▸ **Given text**
● ● ● ● ● ● ●

Secretary of Education Betsy DeVos faced heavy criticism regarding her recent proposal to cut the Special Olympics’ funding.

Dating back to 1968, the Special Olympics is an organization recognized by the International Olympic Committee and features over five million athletes with intellectual disabilities across 172 countries. President Donald Trump reversed the decision following public outrage — but Devos’ proposed budget cuts dive much deeper than the Special Olympics.

Major budget cuts to 29 different educational programs will take place — budget cuts that DeVos describes as a “commitment to spending taxpayer dollars wisely and efficiently by consolidating and eliminating ineffective federal programs that are better handled at the state or local level.” These programs include Alaska Native Education, Arts in Education and Comprehensive Literacy Development Grants, as well as many after-school programs that are utilized by students who come from lower socioeconomic backgrounds. Other proposed budget cuts include foreign language programs and the Native Hawaiian Education program.

Overall, the plan seeks to limit the federal government’s role in education and promote state funding for the expansion of charter schools. Under DeVos’ plan, families would receive monetary vouchers as provided by their states to be able to choose which charter school they want for their child. This model is also known as a “neoliberal” approach to education, an approach which many education professionals see as harmful to children’s education. The National Education Association (NEA) claims that awarding vouchers to families would only harm low-income families. In addition, charter schools have the option to reject attendees based on any criteria they do not deem suitable for their institution.

A charter school is a school that operates independently of the residential public school district while still receiving government funding. Because charter schools receive government funding, they are legally required to abide by federal law. For example, charter schools must provide free, appropriate public education for those with special needs as required by the Individuals with Disabilities in Education Act (IDEA).

● ● ● ● ● ● ●

▸ **Supplied entries**
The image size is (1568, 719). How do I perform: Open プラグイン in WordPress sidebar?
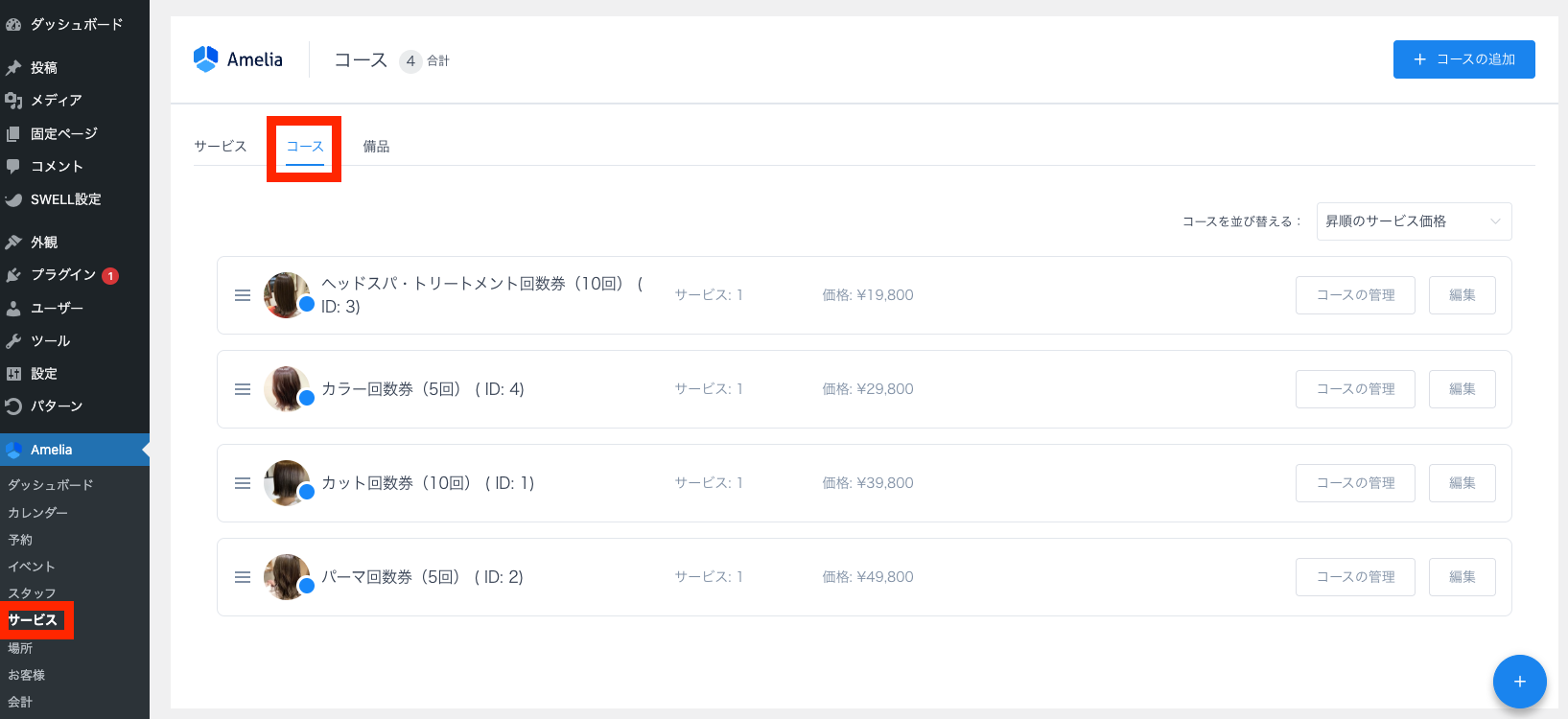tap(63, 275)
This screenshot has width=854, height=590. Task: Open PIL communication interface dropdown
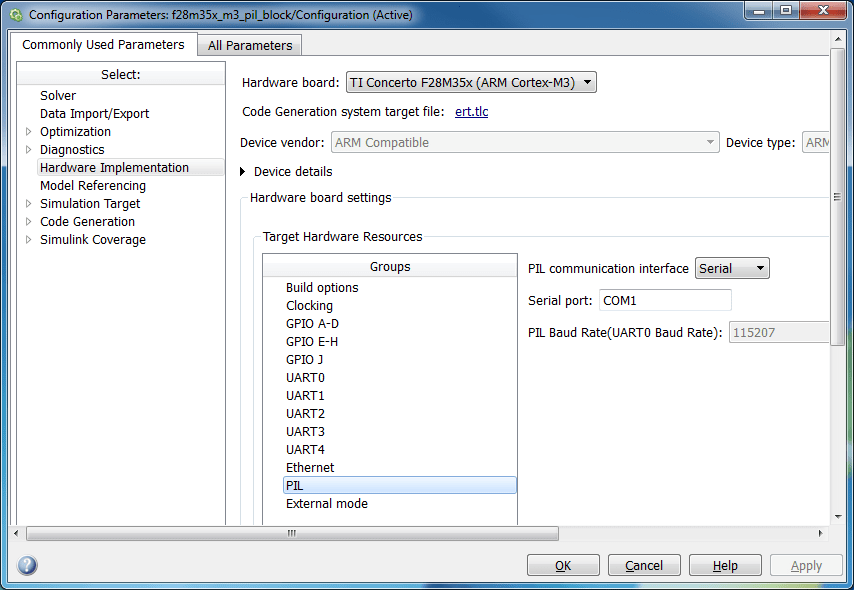pos(732,268)
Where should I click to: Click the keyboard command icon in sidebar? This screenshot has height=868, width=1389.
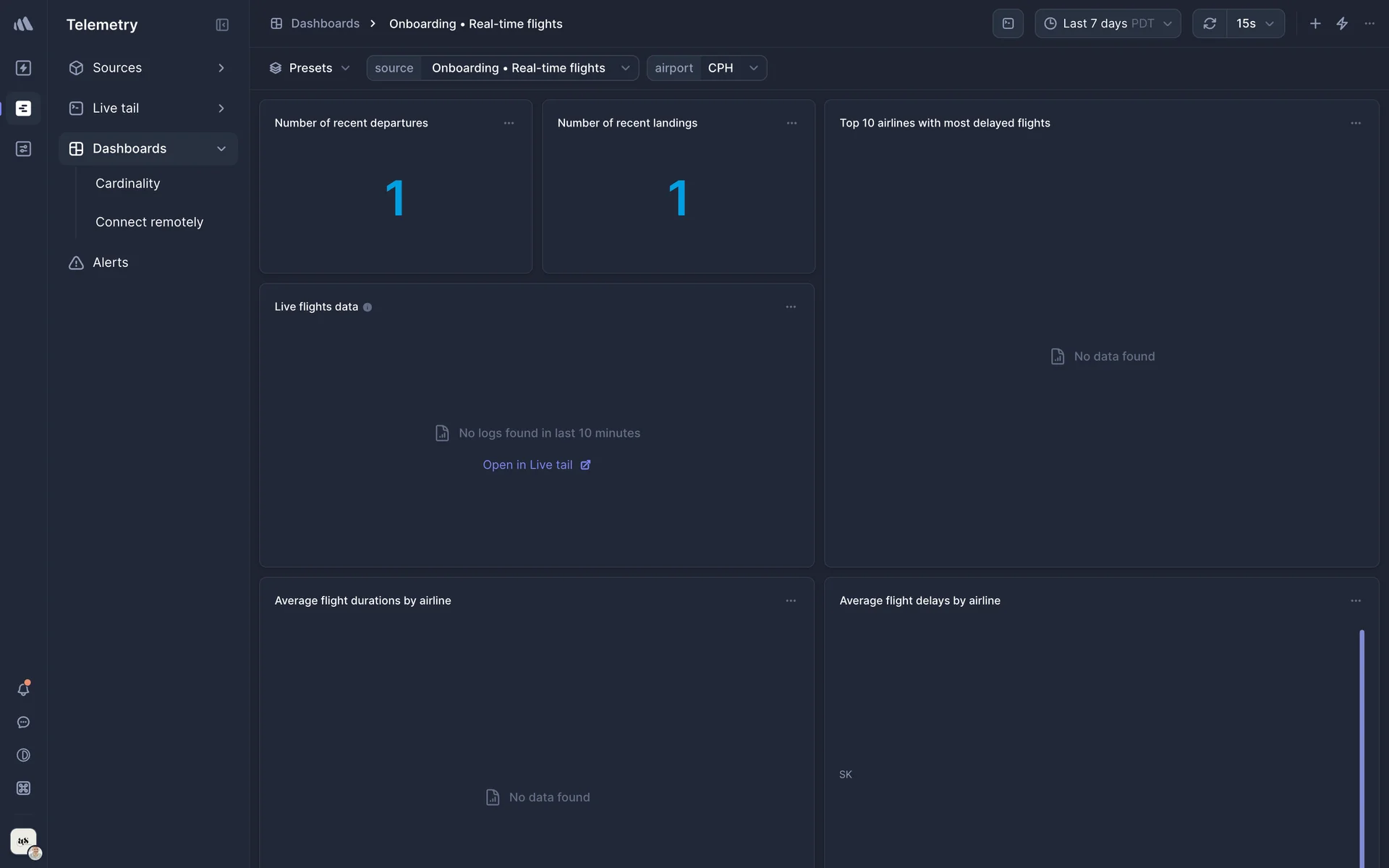point(23,788)
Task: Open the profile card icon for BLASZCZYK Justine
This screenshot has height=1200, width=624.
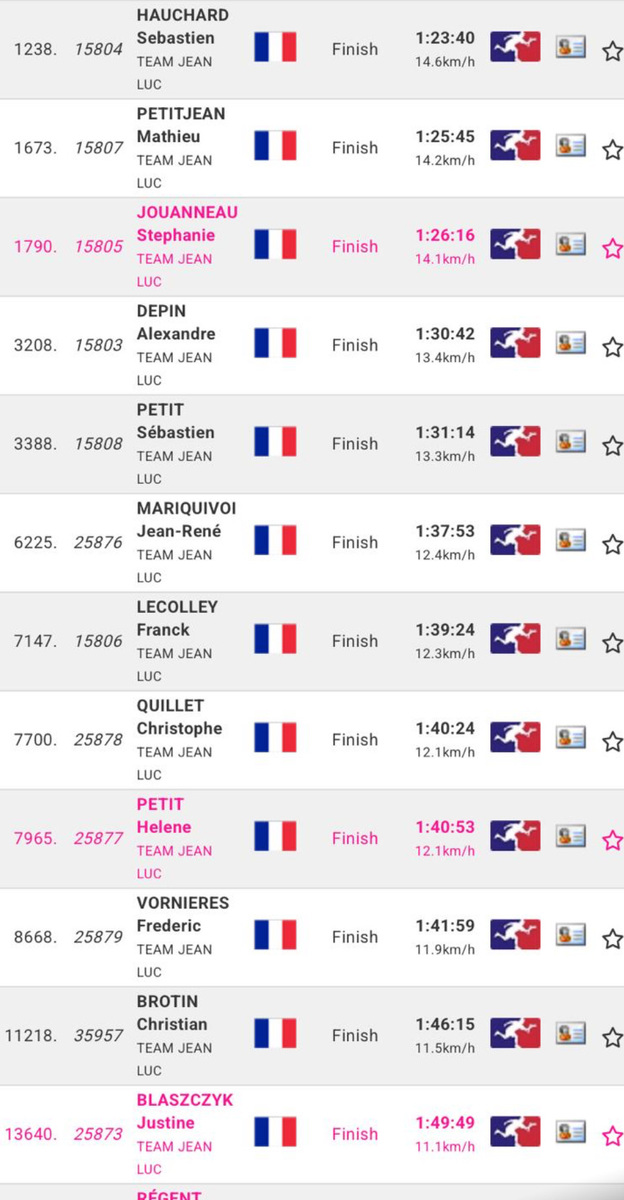Action: [571, 1132]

● ● ● ● ● ● ●

▸ **Written tasks**
1 – Reproduce the stretch of the passage on DeVos's education budget cuts from "Overall, the plan" through "for their institution.".
2 – Continue the passage on DeVos's education budget cuts from the point where it stops.

▸ **Answers to the tasks**
1 –
Overall, the plan seeks to limit the federal government’s role in education and promote state funding for the expansion of charter schools. Under DeVos’ plan, families would receive monetary vouchers as provided by their states to be able to choose which charter school they want for their child. This model is also known as a “neoliberal” approach to education, an approach which many education professionals see as harmful to children’s education. The National Education Association (NEA) claims that awarding vouchers to families would only harm low-income families. In addition, charter schools have the option to reject attendees based on any criteria they do not deem suitable for their institution.

2 –
In a study Columbia University published, researchers sent fictitious emails to over 6,400 charter schools and their assigned public schools indicating interest in enrollment for their child with an assigned attribute such as behavioral problems, low academic achievement and other special needs. The study reported significantly fewer responses from the charter schools than the public schools, demonstrating a lack of interest to enroll students with disabilities. The study also noted a two percent decrease in responses to inquiries from students with “Hispanic-sounding names” as opposed to their public school counterparts.

Many studies have also reported charter schools discriminatory practices, like kicking out students with special needs before standardized testing — such as the case with schools in Nashville, Tennessee in 2013- so as to not lower the school’s overall standardized test performance.

While Trump does has reversed the  funding cuts of the Special Olympics – despite the administration’s attempt to do so for the past three years – he fully supports DeVos’ school choice model despite their history of segregation and discrimination against those with disabilities.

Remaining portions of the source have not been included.